» **TO DO**: Reproduce the listing below exactly, minus its pictures.

» **GIVEN INFORMATION**:
+---+
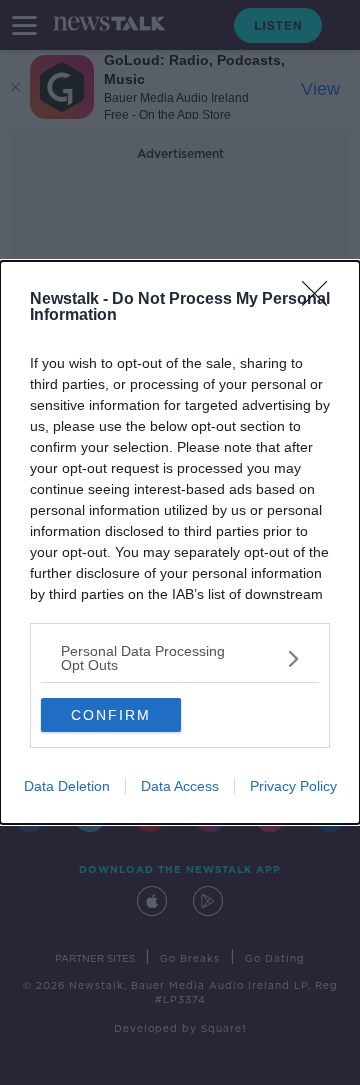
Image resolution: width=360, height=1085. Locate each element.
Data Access (180, 786)
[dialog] (180, 542)
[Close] (321, 300)
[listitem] (180, 658)
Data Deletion (67, 786)
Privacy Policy (293, 786)
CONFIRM (111, 715)
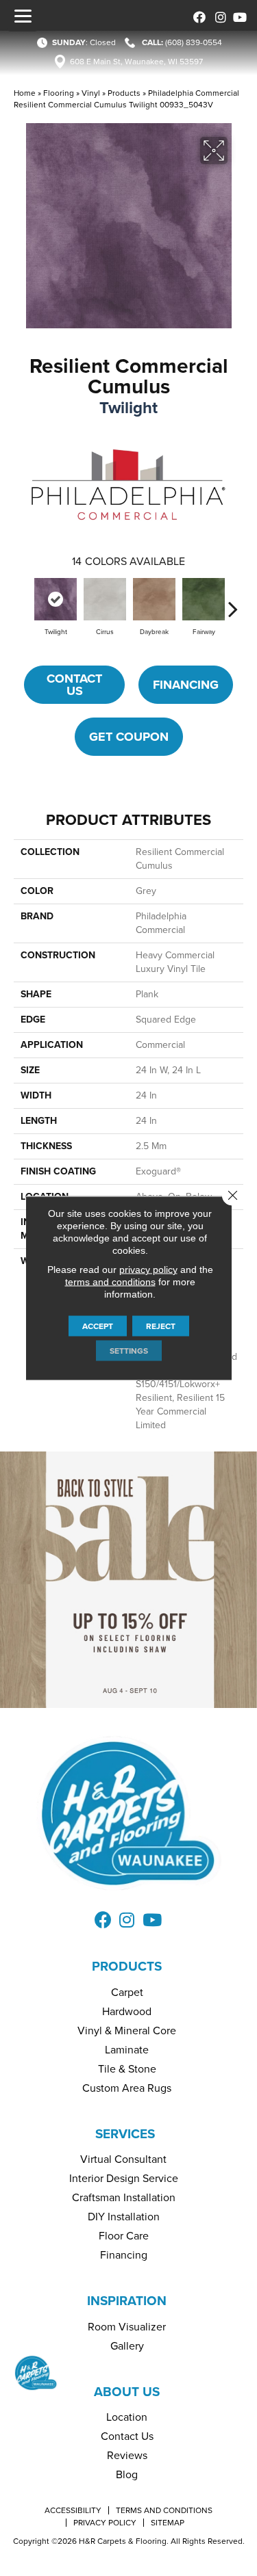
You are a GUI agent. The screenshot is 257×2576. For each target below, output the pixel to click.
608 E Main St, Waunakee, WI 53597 (136, 61)
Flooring (58, 93)
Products (124, 93)
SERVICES (125, 2134)
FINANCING (186, 685)
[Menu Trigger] (22, 15)
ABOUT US (127, 2392)
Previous (24, 602)
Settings (129, 1351)
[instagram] (217, 15)
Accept (97, 1326)
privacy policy (148, 1269)
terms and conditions (110, 1281)
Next (233, 602)
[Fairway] (203, 599)
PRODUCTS (127, 1966)
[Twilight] (55, 599)
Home (25, 93)
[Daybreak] (154, 599)
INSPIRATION (127, 2301)
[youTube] (238, 15)
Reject (160, 1326)
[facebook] (197, 15)
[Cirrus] (105, 599)
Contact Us (74, 685)
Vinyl (91, 93)
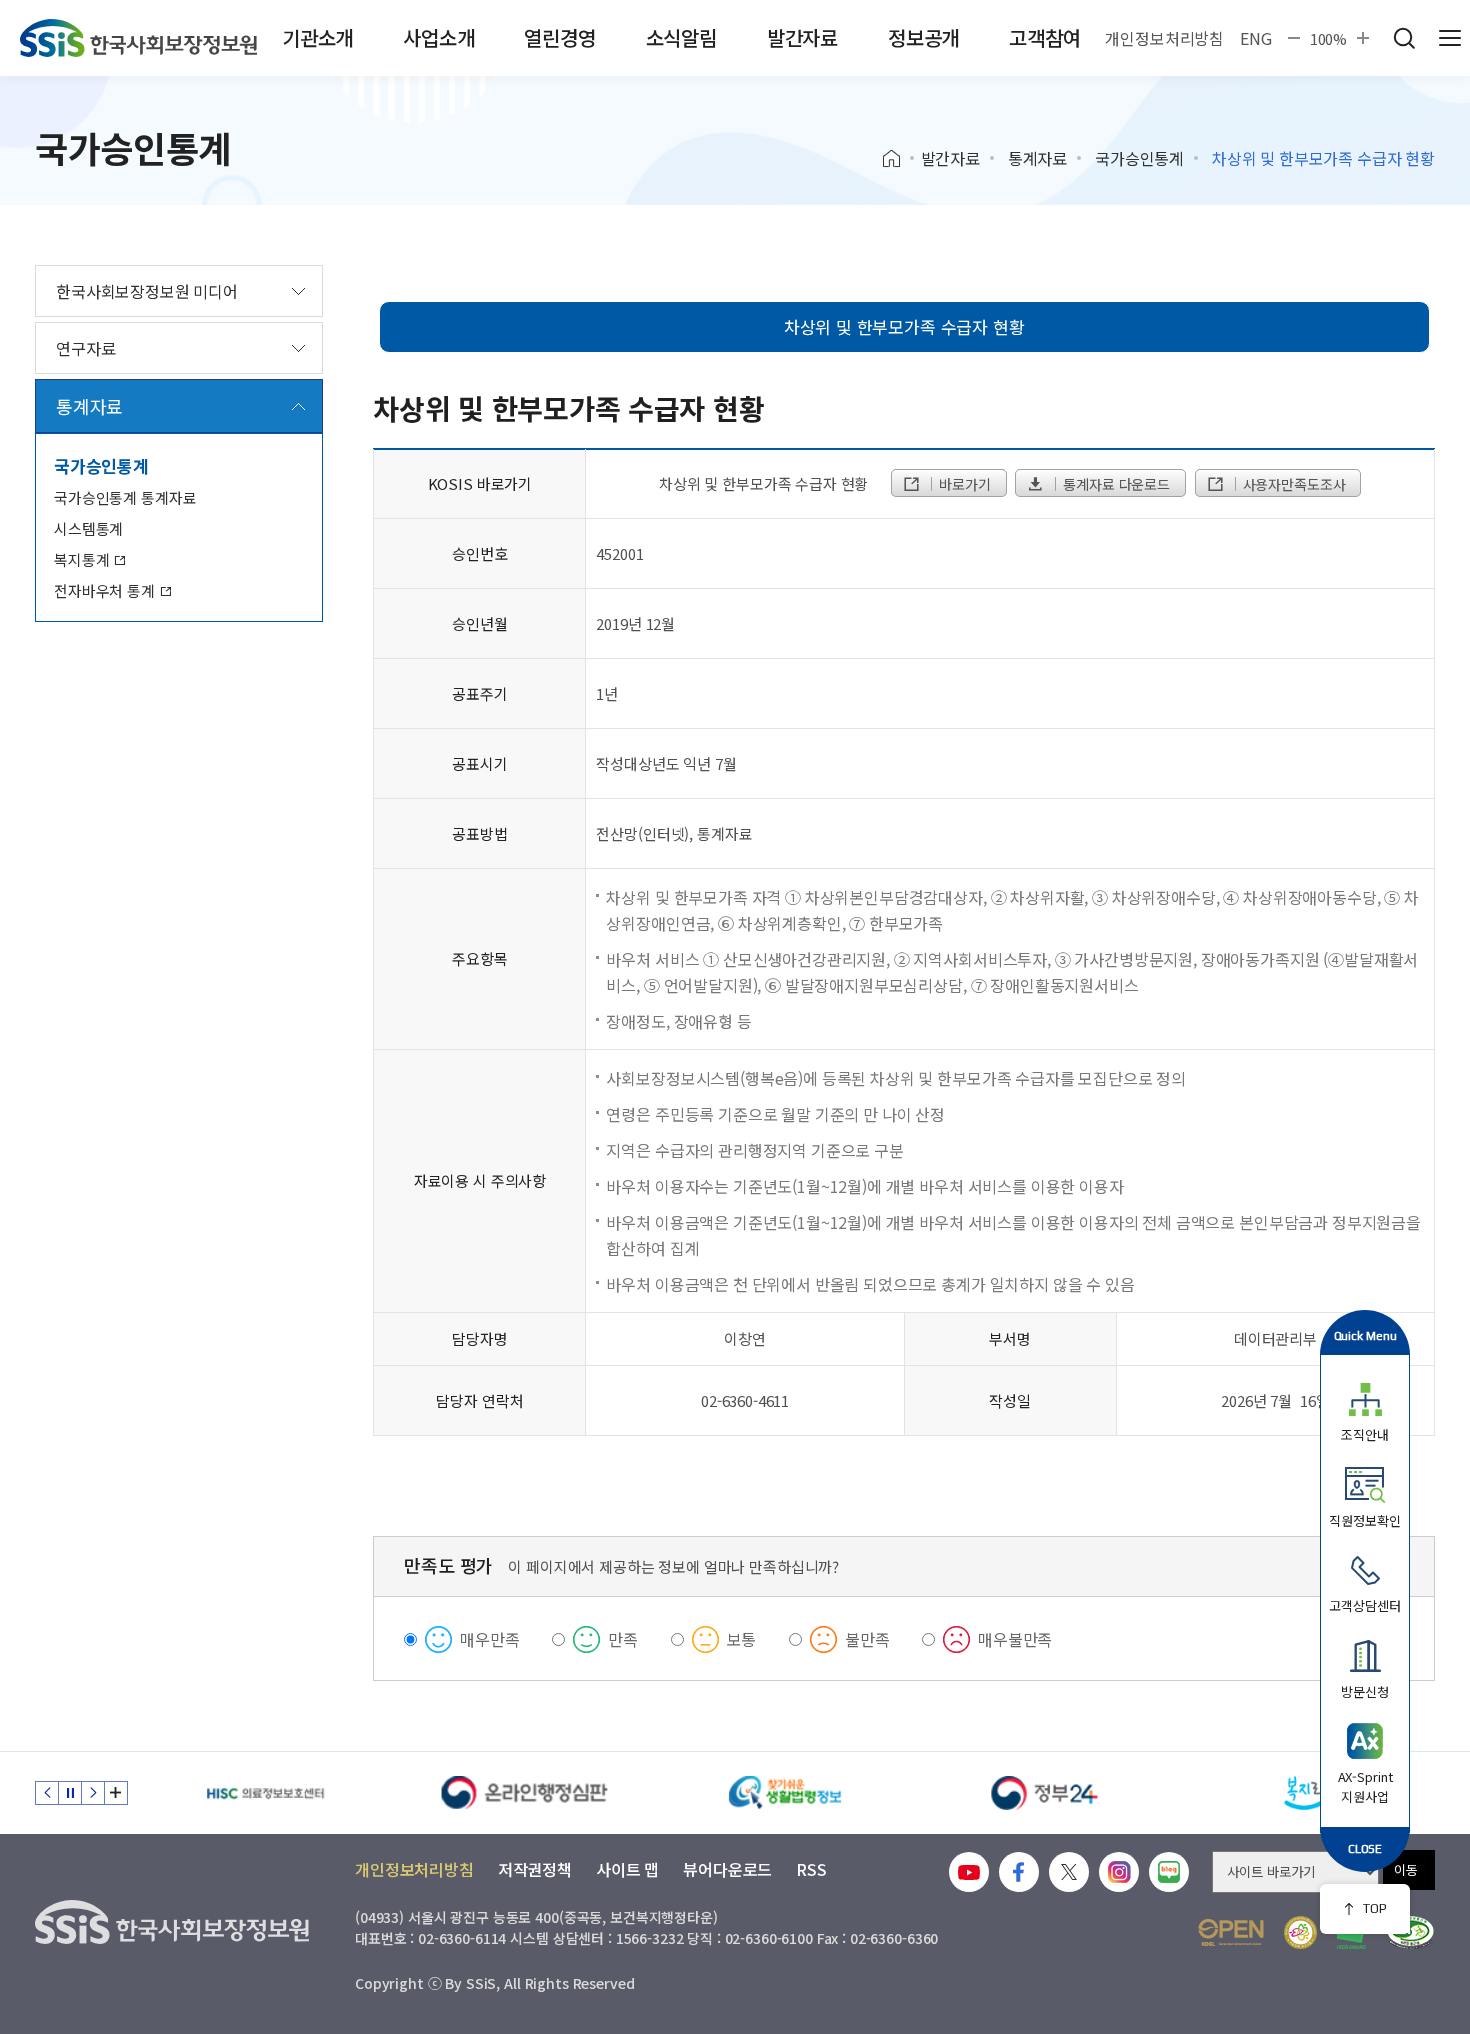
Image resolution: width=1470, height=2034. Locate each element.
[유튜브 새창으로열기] (969, 1872)
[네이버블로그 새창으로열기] (1169, 1872)
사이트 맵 (627, 1869)
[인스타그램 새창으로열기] (1119, 1872)
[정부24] (1045, 1793)
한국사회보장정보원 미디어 (147, 291)
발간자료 (802, 37)
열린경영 (559, 37)
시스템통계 (88, 528)
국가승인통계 (1139, 158)
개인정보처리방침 (1164, 38)
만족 (623, 1639)
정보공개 (923, 37)
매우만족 (489, 1639)
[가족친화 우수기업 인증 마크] (1300, 1932)
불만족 (867, 1639)
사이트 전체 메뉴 (1450, 38)
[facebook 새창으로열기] (1019, 1872)
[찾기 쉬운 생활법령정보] (785, 1793)
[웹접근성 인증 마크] (1410, 1932)
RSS (811, 1869)
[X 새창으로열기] (1069, 1872)
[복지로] (1305, 1793)
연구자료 (85, 348)
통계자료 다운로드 (1114, 484)
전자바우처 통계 (106, 590)
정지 (70, 1793)
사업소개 (438, 37)
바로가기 (962, 484)
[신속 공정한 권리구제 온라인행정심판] (525, 1793)
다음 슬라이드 (93, 1793)
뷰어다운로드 (727, 1869)
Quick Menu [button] (1365, 1335)
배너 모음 (116, 1793)
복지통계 (83, 559)
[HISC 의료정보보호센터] (265, 1793)
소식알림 (681, 37)
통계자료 (1037, 158)
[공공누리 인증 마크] (1231, 1932)
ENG (1256, 38)
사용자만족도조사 (1292, 484)
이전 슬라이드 (47, 1793)
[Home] (898, 159)
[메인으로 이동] (138, 38)
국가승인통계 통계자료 (125, 497)
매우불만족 (1015, 1639)
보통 (742, 1639)
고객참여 (1044, 37)
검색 (1404, 38)
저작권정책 (535, 1869)
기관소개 (317, 37)
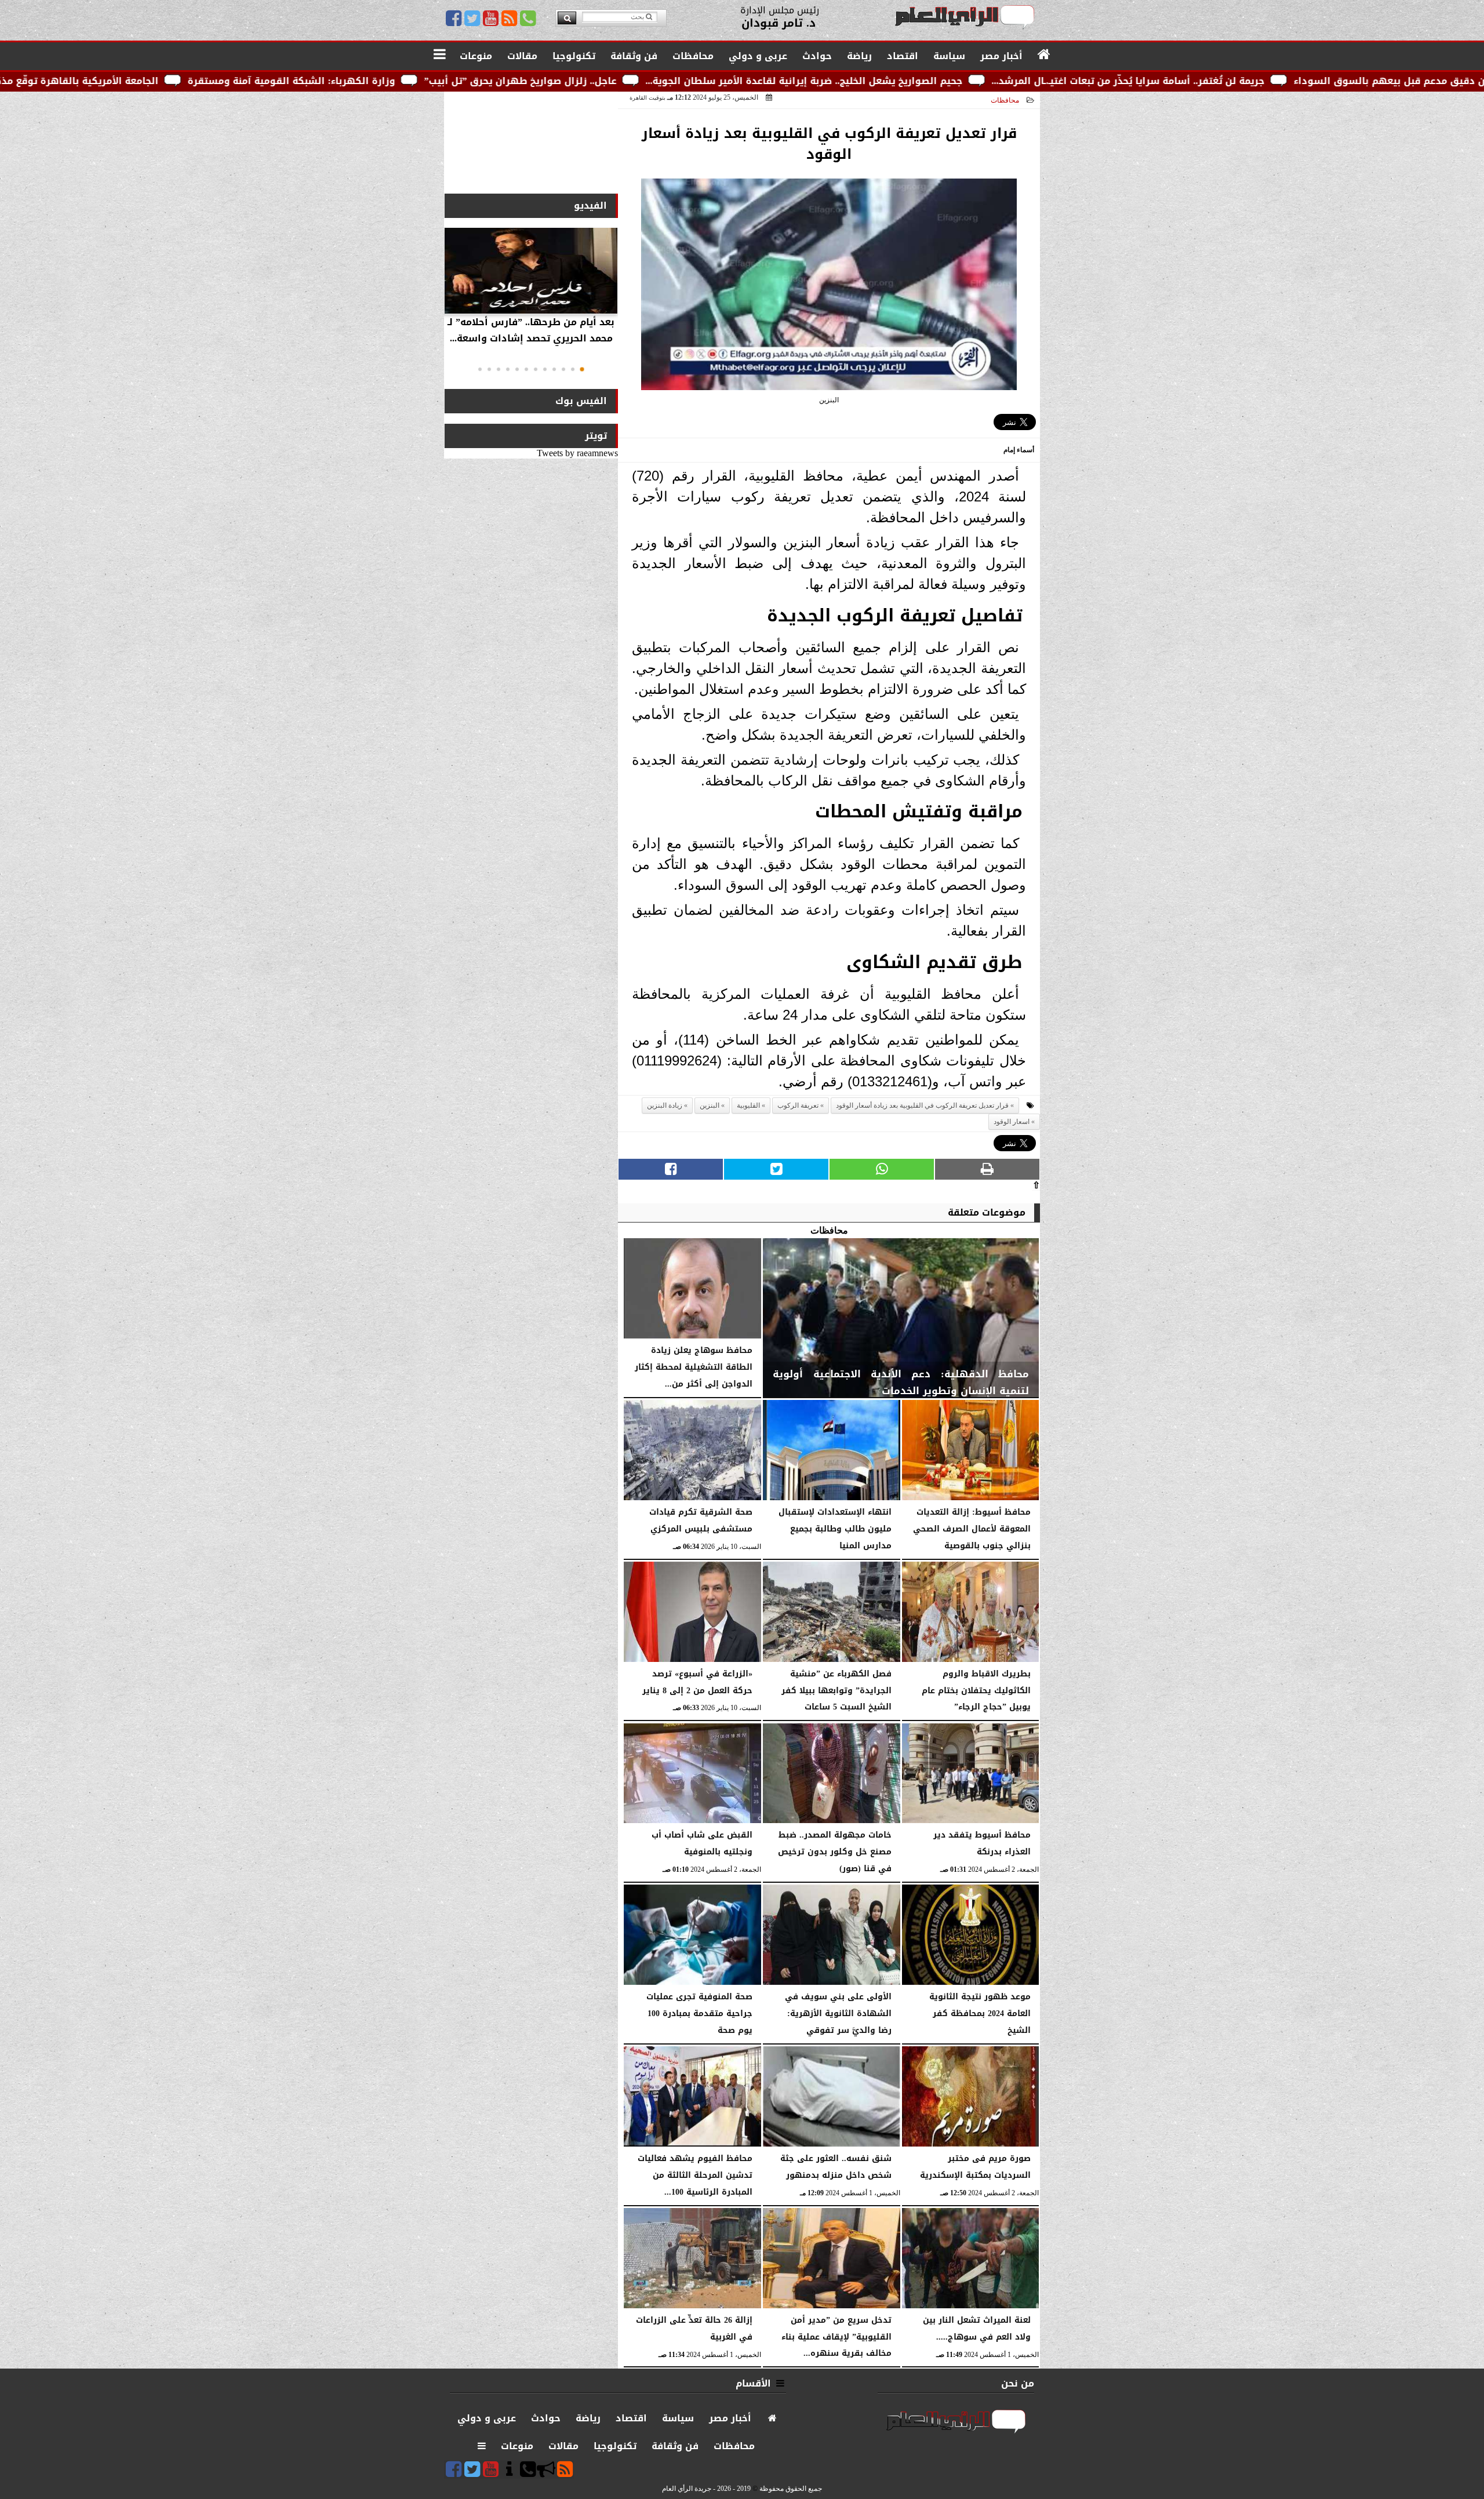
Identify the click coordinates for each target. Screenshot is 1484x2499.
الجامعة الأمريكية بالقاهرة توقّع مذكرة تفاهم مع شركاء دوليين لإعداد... (197, 81)
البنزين (709, 1105)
+---+
» **ANSWER TO THE EXERCISE**:
Image resolution: width=360, height=1085. Locate each element.
Data Access (180, 786)
[dialog] (180, 542)
[Close] (321, 300)
[listitem] (180, 658)
Data Deletion (67, 786)
Privacy Policy (293, 786)
CONFIRM (111, 715)
You are a GUI agent. The screenshot is 257×2576. For each target below, output the pixel to click.
608 E Main St, Waunakee, WI 53597 (136, 61)
Flooring (58, 93)
Products (124, 93)
SERVICES (125, 2134)
FINANCING (186, 685)
[Menu Trigger] (22, 15)
ABOUT US (127, 2392)
Previous (24, 602)
Settings (129, 1351)
[instagram] (217, 15)
Accept (97, 1326)
privacy policy (148, 1269)
terms and conditions (110, 1281)
Next (233, 602)
[Fairway] (203, 599)
PRODUCTS (127, 1966)
[Twilight] (55, 599)
Home (25, 93)
[Daybreak] (154, 599)
INSPIRATION (127, 2301)
[youTube] (238, 15)
Reject (160, 1326)
[facebook] (197, 15)
[Cirrus] (105, 599)
Contact Us (74, 685)
Vinyl (91, 93)
Image resolution: width=1470, height=2034. Locate each element.
[유튜브 새창으로열기] (969, 1872)
[네이버블로그 새창으로열기] (1169, 1872)
사이트 맵 (627, 1869)
[인스타그램 새창으로열기] (1119, 1872)
[정부24] (1045, 1793)
한국사회보장정보원 미디어 (147, 291)
발간자료 (802, 37)
열린경영 (559, 37)
시스템통계 (88, 528)
국가승인통계 (1139, 158)
개인정보처리방침 (1164, 38)
만족 (623, 1639)
정보공개 (923, 37)
매우만족 (489, 1639)
[가족친화 우수기업 인증 마크] (1300, 1932)
불만족 (867, 1639)
사이트 전체 메뉴 (1450, 38)
[facebook 새창으로열기] (1019, 1872)
[찾기 쉬운 생활법령정보] (785, 1793)
[웹접근성 인증 마크] (1410, 1932)
RSS (811, 1869)
[X 새창으로열기] (1069, 1872)
[복지로] (1305, 1793)
연구자료 (85, 348)
통계자료 다운로드 (1114, 484)
전자바우처 통계 (106, 590)
정지 (70, 1793)
사업소개 (438, 37)
바로가기 (962, 484)
[신속 공정한 권리구제 온라인행정심판] (525, 1793)
다음 슬라이드 (93, 1793)
뷰어다운로드 (727, 1869)
Quick Menu [button] (1365, 1335)
배너 모음 (116, 1793)
복지통계 (83, 559)
[HISC 의료정보보호센터] (265, 1793)
소식알림 (681, 37)
통계자료 (1037, 158)
[공공누리 인증 마크] (1231, 1932)
ENG (1256, 38)
사용자만족도조사 (1292, 484)
이전 슬라이드 (47, 1793)
[Home] (898, 159)
[메인으로 이동] (138, 38)
국가승인통계 통계자료 (125, 497)
매우불만족 (1015, 1639)
보통 (742, 1639)
고객참여 (1044, 37)
검색 (1404, 38)
저작권정책 (535, 1869)
기관소개 (317, 37)
Identify the click coordinates for each target. Screenshot is 1484x2499.
الجامعة الأمريكية بالقاهرة توقّع مذكرة تفاهم مع شركاء دوليين لإعداد... (197, 81)
البنزين (709, 1105)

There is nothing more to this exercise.